Sur la demande de Sholmès, Lupin raconta son évasion.
– Si tant est, dit-il, que l’on puisse appeler cela une évasion. Ce fut si simple ! Mes amis veillaient, puisqu’on s’était donné rendez-vous pour repêcher la lampe juive. Aussi, après être resté une bonne demi-heure sous la coque renversée de la barque, j’ai profité d’un instant où Folenfant et ses hommes cherchaient mon cadavre le long des rives, et je suis remonté sur l’épave. Mes amis n’ont eu qu’à me cueillir au passage dans leur canot automobile, et à filer sous l’œil ahuri des cinq cents curieux, de Ganimard et de Folenfant.
– Très joli ! s’écria Sholmès… tout à fait réussi !… Et maintenant vous avez à faire en Angleterre ?
– Oui, quelques règlements de comptes… mais j’oubliais… M. d’Imblevalle ?
– Il sait tout.
– Ah ! Mon cher maître, que vous avais-je dit ? Le mal est irréparable maintenant. N’eût-il pas mieux valu me laisser agir à ma guise ? Encore un jour ou deux, et je reprenais à Bresson la lampe juive et les bibelots, je les renvoyais aux d’Imblevalle, et ces deux braves gens eussent achevé de vivre paisiblement l’un auprès de l’autre. Au lieu de cela…
– Au lieu de cela, ricana Sholmès, j’ai brouillé les cartes et porté la discorde au sein d’une famille que vous protégiez.
– Mon Dieu, oui, que je protégeais ! Est-il indispensable de toujours voler, duper et faire le mal ?
– Alors, vous faites le bien aussi ?
– Quand j’ai le temps. Et puis ça m’amuse. Je trouve extrêmement drôle que, dans l’aventure qui nous occupe, je sois le bon génie qui secoure et qui sauve, et vous le mauvais génie qui apporte le désespoir et les larmes.
– Les larmes ! Les larmes ! protesta l’Anglais.
– Certes ! Le ménage d’Imblevalle est démoli et Alice Demun pleure.
– Elle ne pouvait plus rester… Ganimard eût fini par la découvrir… et par elle on remontait jusqu’à Mme d’Imblevalle.
– Tout à fait de votre avis, maître, mais à qui la faute ?
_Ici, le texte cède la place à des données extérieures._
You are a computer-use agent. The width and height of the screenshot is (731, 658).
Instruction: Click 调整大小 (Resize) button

Deux hommes passèrent devant eux. Sholmès dit à Lupin, d’une voix dont le timbre semblait légèrement altéré :
– Vous savez qui sont ces gentlemen ?
– J’ai cru reconnaître le commandant du bateau.
– Et l’autre ?
– J’ignore.
– C’est M. Austin Gilett. Et M. Austin Gilett occupe en Angleterre une situation qui correspond à celle de M. Dudouis, votre chef de la Sûreté.
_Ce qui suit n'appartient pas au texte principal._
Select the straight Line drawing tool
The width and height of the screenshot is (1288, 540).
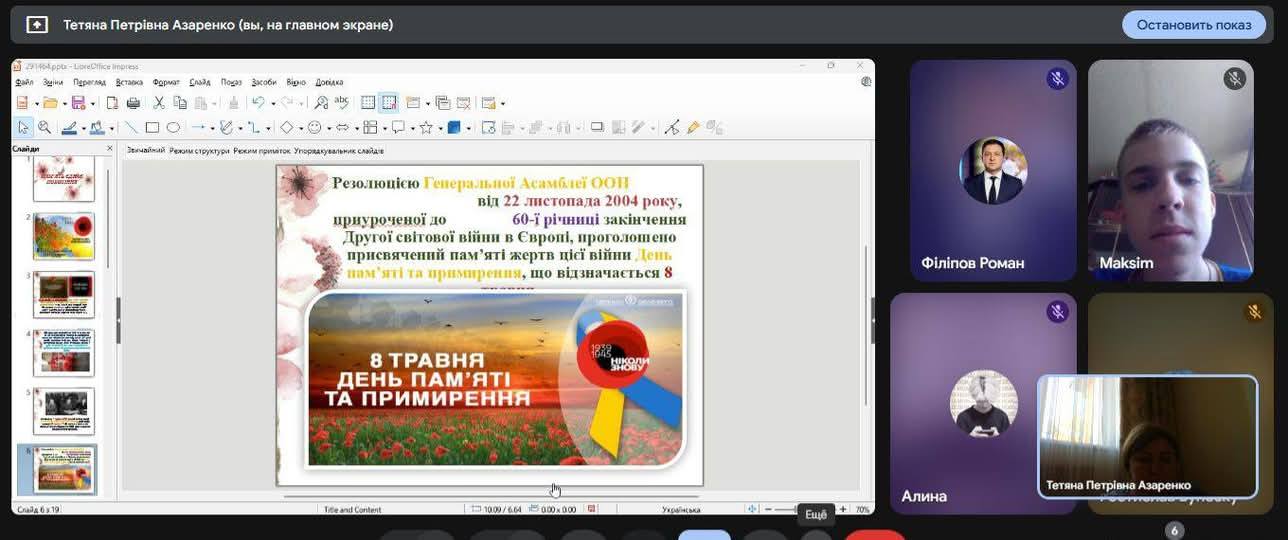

– Ah quelle chance ! Seriez-vous assez aimable pour me présenter ? M. Dudouis est un de mes bons amis, et je serais heureux d’en pouvoir dire autant de M. Austin Gilett.
Les deux gentlemen reparurent.
– Et si je vous prenais au mot, Monsieur Lupin ? dit Sholmès en se levant.
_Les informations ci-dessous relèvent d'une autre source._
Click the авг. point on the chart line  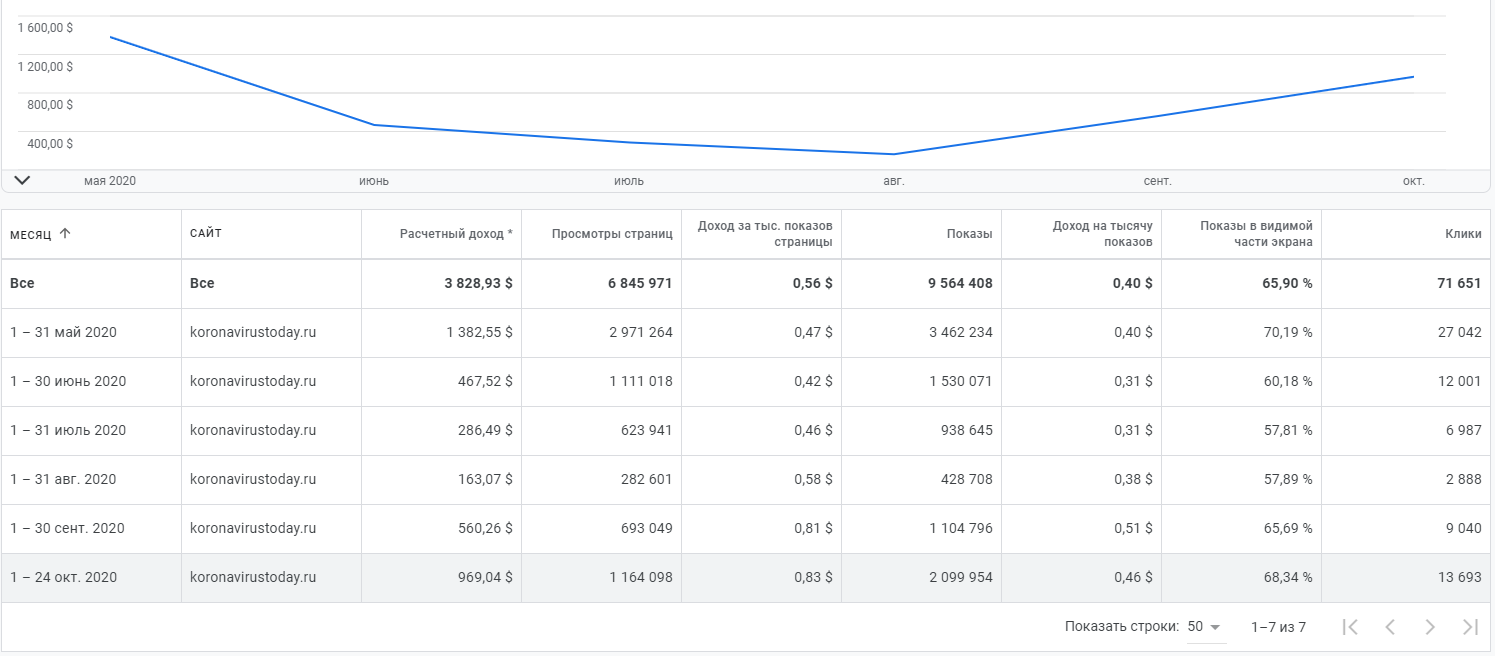(894, 154)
Il avait saisi le poignet d’Arsène Lupin et le serrait d’une main de fer.
– Pourquoi serrer si fort, maître ? Je suis tout prêt à vous suivre.
Il se laissait, de fait, entraîner sans la moindre résistance. Les deux gentlemen s’éloignaient.
Sholmès doubla le pas. Ses ongles pénétraient dans la chair même de Lupin.
– Allons… allons… proférait-il sourdement dans une sorte de hâte fiévreuse à tout régler le plus vite possible… allons ! Plus vite que cela.
Mais il s’arrêta net : Alice Demun les avait suivis.
– Que faites-vous, Mademoiselle ! C’est inutile… ne venez pas !
Ce fut Lupin qui répondit :
– Je vous prie de remarquer, maître, que Mademoiselle ne vient pas de son plein gré. Je lui serre le poignet avec une énergie semblable à celle que vous déployez à mon égard.
– Et pourquoi ?
– Comment ! Mais je tiens absolument à la présenter aussi. Son rôle dans l’histoire de la lampe juive est encore plus important que le mien. Complice d’Arsène Lupin, complice de Bresson, elle devra également raconter l’aventure de la Baronne d’Imblevalle, ce qui intéressera prodigieusement la justice… et vous aurez de la sorte poussé votre bienfaisante intervention jusqu’à ses dernières limites, généreux Sholmès.
L’Anglais avait lâché le poignet de son prisonnier. Lupin libéra Mademoiselle.